Dataset excerpts:
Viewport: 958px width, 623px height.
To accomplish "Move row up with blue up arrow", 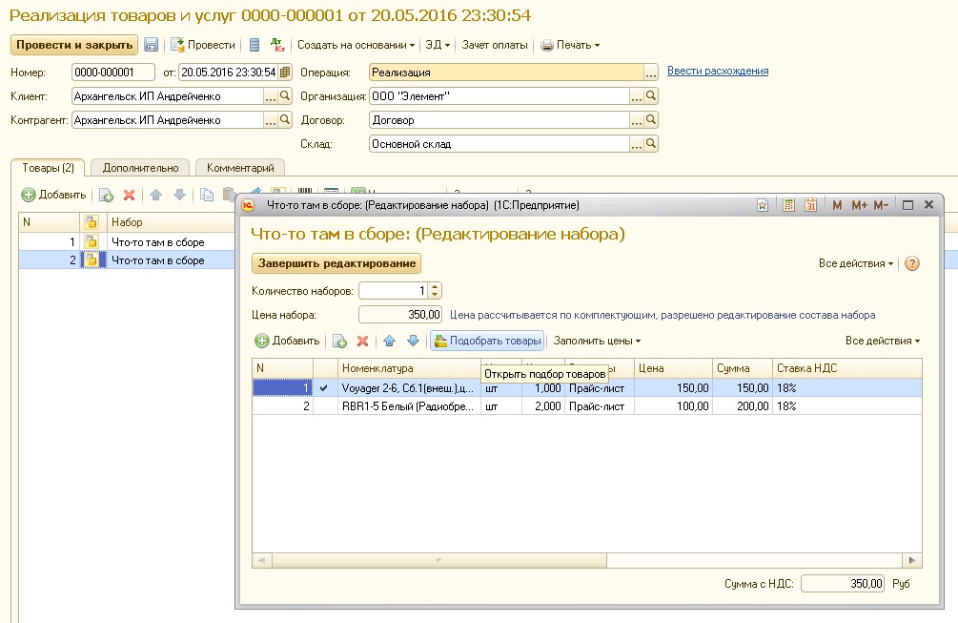I will point(389,341).
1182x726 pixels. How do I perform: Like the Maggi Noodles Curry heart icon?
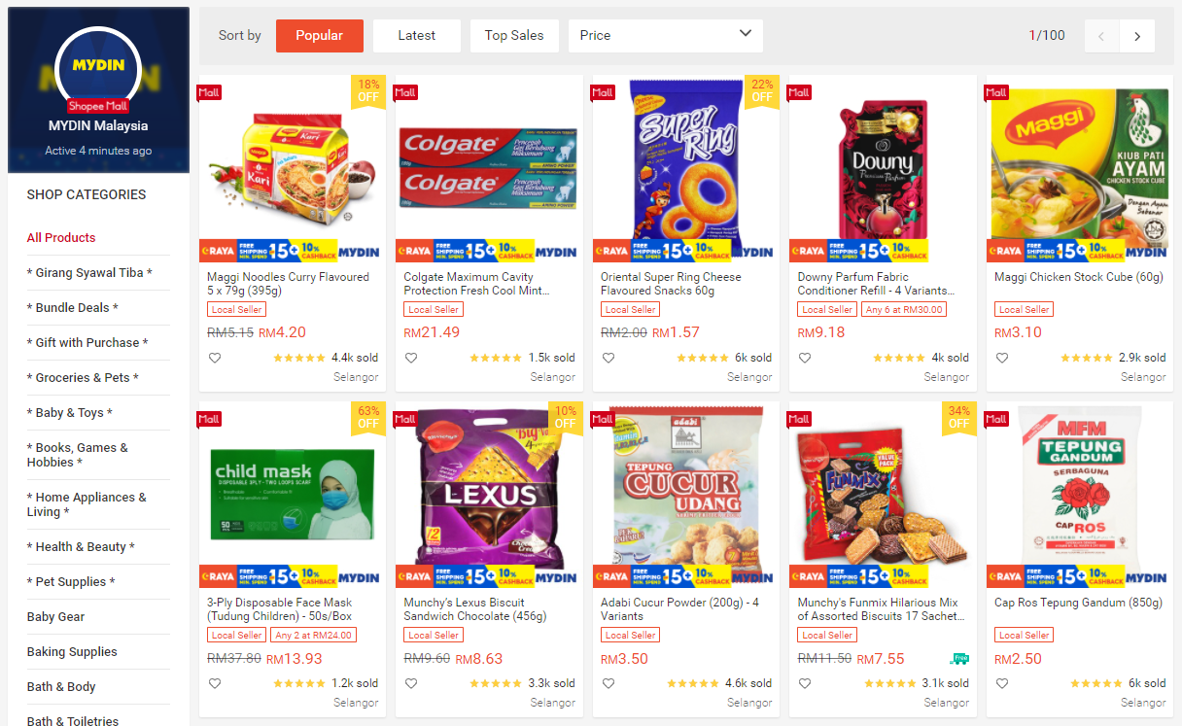pyautogui.click(x=215, y=358)
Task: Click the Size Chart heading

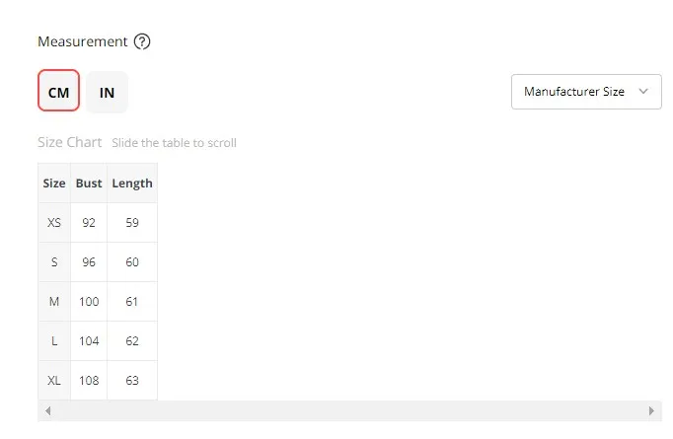Action: click(69, 142)
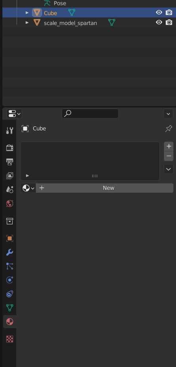Open the View Layer properties tab
This screenshot has width=176, height=367.
point(9,176)
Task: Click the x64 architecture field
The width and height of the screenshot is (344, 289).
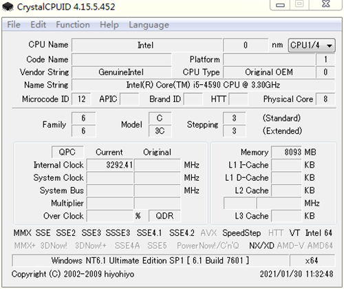Action: [312, 261]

Prompt —
Copy exactly the lines from the line that contains "1182x726 pixels. How" through the last line of the records above, both ends included, but leave out the pictures.

Result for this exercise —
1182x726 pixels. How do I perform: Like the Maggi Noodles Curry heart icon?
pyautogui.click(x=215, y=358)
Task: Click the Size Chart heading

Action: click(69, 142)
Open the View Layer properties tab
This screenshot has width=176, height=367.
point(9,176)
Task: Click the x64 architecture field
The width and height of the screenshot is (344, 289).
Action: [312, 261]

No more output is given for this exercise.